De betreffende advocaat werkte sinds 2020 samen met een bedrijf dat zich toelegde op schuldhulpverlening. Tegen dat bedrijf liep een strafrechtelijk onderzoek, op verdenking van het verbod op schuldbemiddeling tegen betaling.
Handtekening
In het onderzoek doken 222 dossiers op met overeenkomsten waarin hulpzoekenden de advocaat de opdracht tot schuldbemiddeling verleenden. De advocaat heeft echter geen enkel contact gehad met de hulpzoekenden, noch heeft hij ze ooit geïdentificeerd. De overeenkomsten werden ondertekend door een medewerker van het schuldbemiddelingsbedrijf. Het bedrijf gebruikte niet alleen de handtekening van de advocaat, maar ook zijn briefpapier en zijn mailaccount. In ruil ontving de advocaat duizend euro per maand.
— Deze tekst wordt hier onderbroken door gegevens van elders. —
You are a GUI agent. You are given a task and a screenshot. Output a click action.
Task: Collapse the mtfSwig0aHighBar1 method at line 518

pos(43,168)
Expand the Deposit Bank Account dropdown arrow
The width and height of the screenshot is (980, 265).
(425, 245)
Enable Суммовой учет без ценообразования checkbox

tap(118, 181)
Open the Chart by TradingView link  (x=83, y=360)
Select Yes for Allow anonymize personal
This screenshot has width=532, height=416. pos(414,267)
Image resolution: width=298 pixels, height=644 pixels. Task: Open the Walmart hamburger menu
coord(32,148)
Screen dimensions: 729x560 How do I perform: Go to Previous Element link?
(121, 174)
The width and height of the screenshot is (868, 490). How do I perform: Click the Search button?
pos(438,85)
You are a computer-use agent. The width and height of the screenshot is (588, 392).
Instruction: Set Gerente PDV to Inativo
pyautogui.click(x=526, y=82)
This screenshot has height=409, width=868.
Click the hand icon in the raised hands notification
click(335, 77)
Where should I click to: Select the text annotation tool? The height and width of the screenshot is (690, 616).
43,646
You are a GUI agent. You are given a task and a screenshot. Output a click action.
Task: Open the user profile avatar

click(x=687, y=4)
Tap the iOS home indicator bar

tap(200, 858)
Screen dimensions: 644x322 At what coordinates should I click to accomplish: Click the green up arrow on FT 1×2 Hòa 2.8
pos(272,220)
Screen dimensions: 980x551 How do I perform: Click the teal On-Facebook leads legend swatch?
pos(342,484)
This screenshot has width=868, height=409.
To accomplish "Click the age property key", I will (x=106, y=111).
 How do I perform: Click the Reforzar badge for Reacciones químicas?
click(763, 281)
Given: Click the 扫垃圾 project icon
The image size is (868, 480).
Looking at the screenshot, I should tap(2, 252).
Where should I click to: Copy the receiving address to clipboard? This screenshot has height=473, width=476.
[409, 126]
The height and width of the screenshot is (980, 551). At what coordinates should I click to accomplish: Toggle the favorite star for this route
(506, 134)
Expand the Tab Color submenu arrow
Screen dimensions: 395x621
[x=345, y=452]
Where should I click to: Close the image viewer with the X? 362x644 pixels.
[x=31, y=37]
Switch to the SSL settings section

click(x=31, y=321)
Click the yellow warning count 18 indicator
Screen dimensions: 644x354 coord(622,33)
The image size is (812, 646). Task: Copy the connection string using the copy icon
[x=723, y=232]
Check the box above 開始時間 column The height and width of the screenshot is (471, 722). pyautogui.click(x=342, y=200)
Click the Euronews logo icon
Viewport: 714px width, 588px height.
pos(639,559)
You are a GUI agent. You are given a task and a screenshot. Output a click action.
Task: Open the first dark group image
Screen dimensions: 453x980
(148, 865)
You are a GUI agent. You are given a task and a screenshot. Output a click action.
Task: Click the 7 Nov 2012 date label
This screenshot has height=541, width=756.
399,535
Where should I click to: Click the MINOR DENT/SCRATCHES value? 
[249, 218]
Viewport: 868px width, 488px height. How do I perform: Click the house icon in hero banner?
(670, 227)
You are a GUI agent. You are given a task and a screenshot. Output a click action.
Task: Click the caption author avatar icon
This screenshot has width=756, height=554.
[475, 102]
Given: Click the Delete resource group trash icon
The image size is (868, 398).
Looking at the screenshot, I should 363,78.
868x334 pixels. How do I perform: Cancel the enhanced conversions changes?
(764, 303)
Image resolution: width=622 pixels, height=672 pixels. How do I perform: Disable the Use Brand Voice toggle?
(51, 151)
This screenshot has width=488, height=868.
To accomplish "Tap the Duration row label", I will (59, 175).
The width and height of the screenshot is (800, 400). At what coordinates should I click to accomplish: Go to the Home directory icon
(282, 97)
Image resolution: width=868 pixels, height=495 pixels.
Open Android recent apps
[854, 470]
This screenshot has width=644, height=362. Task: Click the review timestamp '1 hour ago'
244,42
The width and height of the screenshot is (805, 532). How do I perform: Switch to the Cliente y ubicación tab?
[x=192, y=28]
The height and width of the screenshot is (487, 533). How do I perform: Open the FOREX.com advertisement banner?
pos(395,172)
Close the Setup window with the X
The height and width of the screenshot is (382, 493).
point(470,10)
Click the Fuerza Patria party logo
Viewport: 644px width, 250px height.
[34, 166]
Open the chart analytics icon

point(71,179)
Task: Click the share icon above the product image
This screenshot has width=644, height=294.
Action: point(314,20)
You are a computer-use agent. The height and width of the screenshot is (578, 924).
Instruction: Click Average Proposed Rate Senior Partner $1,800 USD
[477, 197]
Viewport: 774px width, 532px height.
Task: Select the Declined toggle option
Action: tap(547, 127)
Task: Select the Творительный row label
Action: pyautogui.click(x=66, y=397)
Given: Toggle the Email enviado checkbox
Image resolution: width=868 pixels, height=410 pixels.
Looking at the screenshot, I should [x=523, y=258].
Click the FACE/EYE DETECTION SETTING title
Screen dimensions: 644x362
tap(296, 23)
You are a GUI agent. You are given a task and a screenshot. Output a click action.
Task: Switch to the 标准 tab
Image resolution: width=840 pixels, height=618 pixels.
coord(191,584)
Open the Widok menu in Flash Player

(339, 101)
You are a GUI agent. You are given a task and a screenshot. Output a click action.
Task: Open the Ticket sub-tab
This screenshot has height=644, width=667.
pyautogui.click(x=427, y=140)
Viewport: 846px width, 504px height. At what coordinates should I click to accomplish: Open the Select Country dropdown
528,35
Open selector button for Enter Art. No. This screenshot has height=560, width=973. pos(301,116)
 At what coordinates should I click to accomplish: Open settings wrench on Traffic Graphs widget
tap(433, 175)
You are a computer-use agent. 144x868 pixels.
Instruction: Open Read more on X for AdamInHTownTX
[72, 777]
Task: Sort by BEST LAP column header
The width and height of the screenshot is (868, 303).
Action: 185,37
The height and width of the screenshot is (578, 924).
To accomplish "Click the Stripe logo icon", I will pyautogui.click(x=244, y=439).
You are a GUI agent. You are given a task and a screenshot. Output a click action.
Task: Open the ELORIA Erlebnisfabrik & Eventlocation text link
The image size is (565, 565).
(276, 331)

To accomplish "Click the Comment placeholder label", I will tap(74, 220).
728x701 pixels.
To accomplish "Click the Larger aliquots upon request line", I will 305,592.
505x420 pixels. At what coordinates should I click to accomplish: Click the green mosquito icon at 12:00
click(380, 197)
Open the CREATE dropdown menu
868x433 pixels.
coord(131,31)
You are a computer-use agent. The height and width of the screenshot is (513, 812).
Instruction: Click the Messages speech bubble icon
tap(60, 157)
Na klachten van (de advocaat van) enkele betrokken hulpzoekenden, diende de deken van Oost-Brabant dit voorjaar een dekenbezwaar in bij de raad. Die oordeelt dat de advocaat over een periode van meerdere jaren diverse gedragsregels, bepalingen van de Voda en kernwaarden heeft geschonden. De raad noemt de handelswijze van de advocaat ‘bijzonder kwalijk’.
Schorsing
De raad rekent het de advocaat zwaar aan dat hij ermee instemde dat anderen in zijn naam schuldbemiddelingsdossiers behandelden, terwijl hij geen weet had van de inhoud van die dossiers.
Gelet op de ernst van de overtredingen is een langdurige schorsing de enige passende maatregel, aldus de raad. De betreffende advocaat heeft zich inmiddels zelf van het tableau uitgeschreven.